As aging baby boomers retire, many will leave with a gold watch and something a lot more valuable -- knowledge of how they succeeded in their job.
For the company, that loss might not be readily apparent. But firms large and small likely will find replacing retiring executives and their expertise to be an increasingly expensive proposition.
Knowledge management is the formal term for this practice. Exit surveys or conversations with departing employees may glean some know-how. But deeper, tacit knowledge of why they did what they did might be difficult even for retirees themselves to articulate.
Frustrated with the shortcomings of traditional approaches, the four owners behind Sagis Corp. of Minneapolis have developed a new process for gathering what they call "deep smarts" and preserving that knowledge for future use -- ideally to improve business performance in such areas as sales, recruiting and operations.
"If you could replicate the actions of your top performer and transfer that knowledge to other members of the team, what would that mean for your sales results?" Sagis owner Mike Mohn said. "We've seen dramatic improvements by doing this."

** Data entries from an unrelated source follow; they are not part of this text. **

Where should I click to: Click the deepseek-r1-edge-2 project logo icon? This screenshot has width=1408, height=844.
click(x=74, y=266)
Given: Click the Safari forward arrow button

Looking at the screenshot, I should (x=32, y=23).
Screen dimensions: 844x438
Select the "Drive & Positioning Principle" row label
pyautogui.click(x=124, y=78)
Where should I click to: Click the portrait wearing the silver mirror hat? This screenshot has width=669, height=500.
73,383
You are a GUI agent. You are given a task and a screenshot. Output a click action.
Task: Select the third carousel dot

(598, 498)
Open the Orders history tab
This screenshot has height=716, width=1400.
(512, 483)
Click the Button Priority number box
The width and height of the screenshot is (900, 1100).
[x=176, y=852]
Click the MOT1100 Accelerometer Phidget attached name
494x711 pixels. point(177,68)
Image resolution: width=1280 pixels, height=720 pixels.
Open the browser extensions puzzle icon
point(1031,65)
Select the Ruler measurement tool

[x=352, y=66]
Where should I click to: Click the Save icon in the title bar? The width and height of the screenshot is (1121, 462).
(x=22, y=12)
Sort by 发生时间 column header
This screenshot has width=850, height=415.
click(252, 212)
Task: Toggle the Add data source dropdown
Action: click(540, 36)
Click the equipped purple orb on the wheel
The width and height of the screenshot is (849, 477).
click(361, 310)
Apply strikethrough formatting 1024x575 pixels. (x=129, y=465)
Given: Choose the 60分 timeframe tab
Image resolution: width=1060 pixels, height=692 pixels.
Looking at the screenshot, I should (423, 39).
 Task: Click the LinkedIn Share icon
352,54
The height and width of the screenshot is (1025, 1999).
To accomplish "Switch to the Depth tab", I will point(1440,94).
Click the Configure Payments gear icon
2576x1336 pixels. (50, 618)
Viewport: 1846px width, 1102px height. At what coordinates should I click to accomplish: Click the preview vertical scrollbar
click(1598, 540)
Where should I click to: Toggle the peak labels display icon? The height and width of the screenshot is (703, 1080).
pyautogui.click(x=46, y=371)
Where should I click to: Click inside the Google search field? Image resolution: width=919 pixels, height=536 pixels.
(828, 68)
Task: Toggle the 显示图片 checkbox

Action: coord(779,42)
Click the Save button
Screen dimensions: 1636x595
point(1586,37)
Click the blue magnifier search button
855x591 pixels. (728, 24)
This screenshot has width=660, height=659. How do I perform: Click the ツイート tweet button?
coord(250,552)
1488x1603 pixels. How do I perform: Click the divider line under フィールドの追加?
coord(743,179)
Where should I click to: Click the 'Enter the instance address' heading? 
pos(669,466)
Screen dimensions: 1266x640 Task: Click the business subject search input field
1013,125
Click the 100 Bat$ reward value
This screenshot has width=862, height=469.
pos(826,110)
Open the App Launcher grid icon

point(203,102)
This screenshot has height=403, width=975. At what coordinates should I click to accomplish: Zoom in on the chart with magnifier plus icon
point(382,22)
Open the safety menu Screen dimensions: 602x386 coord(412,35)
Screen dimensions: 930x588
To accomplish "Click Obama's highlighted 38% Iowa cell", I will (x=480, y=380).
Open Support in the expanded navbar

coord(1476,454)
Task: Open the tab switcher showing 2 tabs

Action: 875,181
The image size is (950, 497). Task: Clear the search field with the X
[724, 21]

The company's process, which it calls SagisSense, blends what's called "sense-making methodology" (a branch of communications studies) and organizational development tools from the business world.
The result is a process the company says captures both surface and deeper knowledge by using interview techniques that enable people to express in detail how they consciously and unconsciously react and think in certain situations.
Follow-up sessions may result in 10 to 12 hours of interviews over five or six meetings. The findings can surprise even the interview subject.